District 117 Superintendent Steve Ptacek says that the new child restraint and time out laws have gone overboard in enforcement. Ptacek says that the Illinois State Board of Education’s knee jerk reaction to an investigative report by ProPublica on November 19th that spurred the new rules that bans isolated timeouts and certain types of physical restraint has placed school districts in flux on how to enforce rules when it comes to particular behaviors: “ISBE went overboard, and they basically put a limitation that all forms of ‘time out’ – removal of a kid from other students – is not allowed. This is potentially no in-school suspension, no lunchtime detentions, no putting a kid to stand out in the hallway to calm down or wait on me to come talk to them. All of those things have been happening in schools for a long time. ‘The pit’ is questionable as to whether we are legally able to have it right now. We’ve gotten different arguments from our attorneys on it. Then, it comes down to if you use it, there’s a lengthy form that you have to fill out.”
Ptacek says the rule change is intrusive and causes too much confusion: “It gets to the point of what are our options.
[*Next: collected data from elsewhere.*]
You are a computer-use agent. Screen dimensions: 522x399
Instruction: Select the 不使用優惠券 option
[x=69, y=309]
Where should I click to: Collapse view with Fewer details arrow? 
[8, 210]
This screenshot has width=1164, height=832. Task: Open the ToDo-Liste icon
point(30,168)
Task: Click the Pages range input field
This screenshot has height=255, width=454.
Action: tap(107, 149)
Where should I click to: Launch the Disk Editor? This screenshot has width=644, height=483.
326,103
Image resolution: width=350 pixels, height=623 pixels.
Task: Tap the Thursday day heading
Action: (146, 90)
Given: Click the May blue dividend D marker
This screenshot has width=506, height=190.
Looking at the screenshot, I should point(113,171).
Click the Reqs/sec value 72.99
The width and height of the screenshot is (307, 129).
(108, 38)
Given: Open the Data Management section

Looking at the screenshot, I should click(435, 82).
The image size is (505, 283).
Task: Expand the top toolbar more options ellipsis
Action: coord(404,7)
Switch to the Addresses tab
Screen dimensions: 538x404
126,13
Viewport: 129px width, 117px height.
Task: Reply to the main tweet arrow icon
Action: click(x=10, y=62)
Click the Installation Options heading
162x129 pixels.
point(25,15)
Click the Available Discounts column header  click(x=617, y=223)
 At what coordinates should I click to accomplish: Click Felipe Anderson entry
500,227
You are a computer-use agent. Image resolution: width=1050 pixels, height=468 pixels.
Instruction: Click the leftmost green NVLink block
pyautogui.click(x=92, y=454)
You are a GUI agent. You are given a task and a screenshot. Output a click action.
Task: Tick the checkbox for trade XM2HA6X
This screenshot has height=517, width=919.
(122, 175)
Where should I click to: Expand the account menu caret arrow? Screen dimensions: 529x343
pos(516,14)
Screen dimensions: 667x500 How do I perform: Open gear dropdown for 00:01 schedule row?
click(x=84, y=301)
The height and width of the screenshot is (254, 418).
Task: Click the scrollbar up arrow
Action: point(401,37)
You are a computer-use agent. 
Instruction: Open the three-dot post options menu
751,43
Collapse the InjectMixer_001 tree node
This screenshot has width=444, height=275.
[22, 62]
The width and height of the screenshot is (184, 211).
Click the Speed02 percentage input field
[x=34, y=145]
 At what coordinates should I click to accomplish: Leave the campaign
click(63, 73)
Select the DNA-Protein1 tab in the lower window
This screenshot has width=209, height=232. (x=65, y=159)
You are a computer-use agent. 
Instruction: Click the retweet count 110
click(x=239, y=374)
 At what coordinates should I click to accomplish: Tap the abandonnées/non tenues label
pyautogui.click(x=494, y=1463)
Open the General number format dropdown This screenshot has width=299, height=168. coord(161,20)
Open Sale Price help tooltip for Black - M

Our options are either to excuse the behavior or to start out-of-school suspensions. They have removed a tool that we’ve been using, and as of Wednesday of this week, we felt that was the response. We have had a review from an attorney saying not to fully jump to that conclusion yet. It’s not expanding into those methods. It’s not clear. There is another attorney group that’s saying that because it’s not clear, the district needs to respond. I’ve been over two decades in education and this is easily the most ridiculous piece of legislation or directive that I’ve ever seen.”
The Illinois House has passed the measure but the Senate has not yet made it permanent school code. However, Illinois schools are being forced to abide by the new law under a 150-day directive mandated by the Illinois State Board of Education. Ptacek describes the quandary that school districts are in with the directive any further: “A kid tells a teacher to ‘f off’ – an elementary kid. Go down to the principal’s office and have a lunch detention in the principal’s office. That is somehow not appropriate and it is damaging kids? In school suspension with ‘The Pit,’ the school has been doing that for decades. We’re removing accountability and that’s a major concern. There is an article that came out recently that said the rate of teachers getting assaulted is drastically increasing. This is at a time that we’re talking about teacher shortages. I don’t think it’s retirement. I think right now it’s a tough career to go into.”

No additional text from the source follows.